#### [抜粋]
+-------+

結論 本件審判の請求は、成り立たない。 審判費用は、請求人の負担とする。
理由 1 本件商標
本件登録第2464427号商標(以下、「本件商標」という。)は、下記のとおりの構成よりなり、昭和61年5月7日に登録出願、第24類「運動具、楽器及び演奏補助品、その他本類に属する商品」を指定商品として、平成4年10月30日に設定登録がなされ、現に、有効に存続しているものである。

2 請求人の主張
請求人は、「本件商標の指定商品中『楽器、演奏補助品、蓄音機、レコード』についての登録を取り消す、審判費用は被請求人の負担とする」との審決を求め、その理由及び被請求人の答弁に対する弁駁を次のように述べ、証拠方法として甲第1号証及び同第10号証(枝番号を含む。)を提出している。
(1) 請求の理由
(a) 請求人は、ギターの製造、販売の事業を営むものであり、「THE VENTURES」の商標の使用を意図し、登録商標の調査を行ったところ、本件商標の存在を知った。
(b) 請求人は、商標権者が過去3年以内に、その指定商品中「楽器、演奏補助品、蓄音機、レコード」について、本件商標の使用をした事実があるか否かの調査を行ったが、そのような事実は発見できなかった。

+-------+

#### [提供データ]

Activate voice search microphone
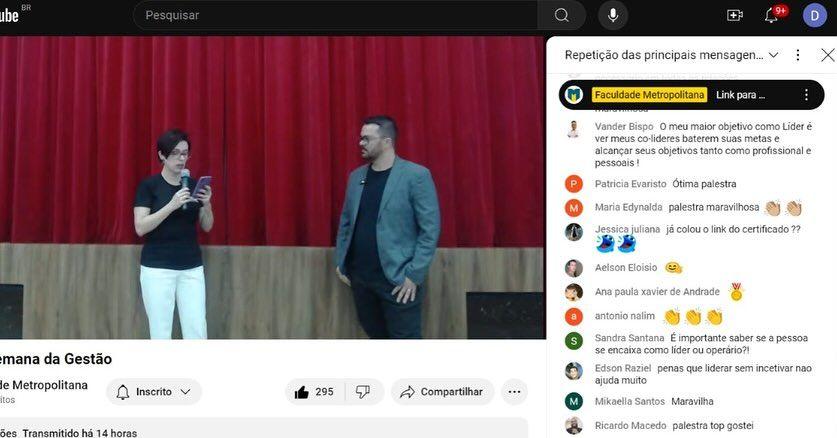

+-------+

#### [練習問題]
A: 商標の審決文によると、本件商標の設定登録がなされたのはいつか。
B: 商標の審決文の続きを、最後の文の後から書いてください。

#### [解答]
A: 平成4年10月30日

B:
また、特許庁備え付けの商標登録原簿によれば、専用使用権者、通常使用権者の登録もなく、この点からも使用の事実は発見できなかった。
したがって、本件商標は、少なくとも請求の趣旨に記載した指定商品に関しては、商標登録は取り消されるべきである。
(2) 弁駁(第1回)
被請求人は、本件商標について、フェンダー・ジャパン株式会社(以下、「フェンダージャパン社」という。)に通常使用権を許諾していると主張する。しかし、通常の企業間であれば、通常使用権契約書による契約の締結をするのが普通であるにもかかわらず、両者間の使用契約書や覚書がないということは非常識である。
(3) 弁駁(第2回)
(a) フェンダージャパン社について
被請求人は、フェンダージャパン社との間に「THE VENTURES(以下グループの名称をいうときは、『ベンチャーズ』という。)の承諾と指導に基づく黙示的通常使用権の許諾をしている」旨主張しているが、該「ベンチャーズの承諾と指導」とは何を意味するのか、その具体的内容は、全く開示されていない。
被請求人が提出した乙第9号証に係る裁判例は、本件に該当するような事案とは異なるから、参考にならない。
(b) 通常使用権の範囲について
被請求人は、許諾している通常使用権における範囲中の指定商品は「楽器」のすべてであるから、「ベンチャーズ・モデル(VENTURES MODEL)」の商品(ギター)に限定されるものではないと主張するが、エレキギター(以下「エレクトリック・ギター」という。)以外に本件商標を使用する意味は全くない。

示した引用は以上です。